Much of the night was full of small stories like that about the songs he’s written over the past 45 or so years.

“I have a little house in the English countryside,” Sting said by way of introducing “Fields of Gold,” a song inspired by the barley fields that surrounded his home. “Well, it’s a castle, but it’s really nice. If you ever go to Stonehenge, just come down the road to my house. Knock on my door and I’ll make you a cup of tea if I’m not on tour.”

The harmonica part on “Brand New Day” was originally recorded by Stevie Wonder, he reminded the crowd, introducing his harmonica player Shane Sager by jokingly wondering whether he could fill Stevie’s shoes.

Sager did a very good take on that song and others throughout the night, as Sting, who has long been surrounded by fantastic musicians going back to guitarist Andy Summers and drummer Stewart Copeland in the Police, was accompanied by a typically tight ensemble here.

Guitarist Dominic Miller, who has played with Sting for 30 years now, was a standout throughout the night, his soloing on songs such as “Fields of Gold” and “I’m So Happy I Can’t Stop Crying” among the highlights. Backing vocalist Gene Noble got several spotlight turns, including “Shape Of My Heart,” where he sang a bit of the late Juice WRLD’s “Lucid Dreams,” which was built on the Sting song.

The set peaked near the finish with a strong run of Police songs. “Invisible Sun,” from 1981’s “Ghost In The Machine,” was as poignantly moving as ever, its lyrics of a world riven by war, hunger and poverty still relevant today. “So Lonely,” from the Police’s 1978 debut album “Outlandos d’Amour,” was the first Police song I ever heard, stumbling onto while trying to find a radio station on a road trip through Northern California as a teen.

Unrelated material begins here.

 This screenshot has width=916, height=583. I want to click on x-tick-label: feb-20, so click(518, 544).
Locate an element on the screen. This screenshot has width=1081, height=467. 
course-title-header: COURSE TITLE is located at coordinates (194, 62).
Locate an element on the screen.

It’s a personal favorite for that reason, but it’s also a fantastic song, its reggae influence clear on the record, and clearer still on Saturday when Sting blended it with Bob Marley’s “No Woman No Cry,” which inspired it.

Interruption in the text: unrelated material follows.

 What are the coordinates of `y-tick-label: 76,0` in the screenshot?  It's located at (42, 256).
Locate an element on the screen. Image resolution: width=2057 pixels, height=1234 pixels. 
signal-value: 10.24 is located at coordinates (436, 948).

After the solo song “Desert Rose,” with its Middle Eastern accents, the main set wrapped up with “King of Pain” and “Every Breath You Take,” both of them from the Police’s final album “Synchronicity,” both of them guest vocals from Joe Sumner, Sting’s son, who opened the night with a short set of his own songs.

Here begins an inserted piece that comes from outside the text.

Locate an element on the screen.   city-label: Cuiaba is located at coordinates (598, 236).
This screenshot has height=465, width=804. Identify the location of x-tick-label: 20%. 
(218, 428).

The encore, as noted, kicked off with “Roxanne,” which Sting and the band stretched from its original tight form into a jazzy improvisation, Sting challenging the crowd to follow his lead as he shifted shapes through the familiar chorus.

“It is my custom to finish an evening with something quiet and thoughtful, so you can go home quiet and thoughtful,” Sting said as he swapped his bass for an acoustic guitar and took a seat on a stool at center stage.

“Fragile,” one of the most beautiful and sadly moving songs in his catalog followed, and like the rest of the night, lingers in the memory today, just as Sting hoped.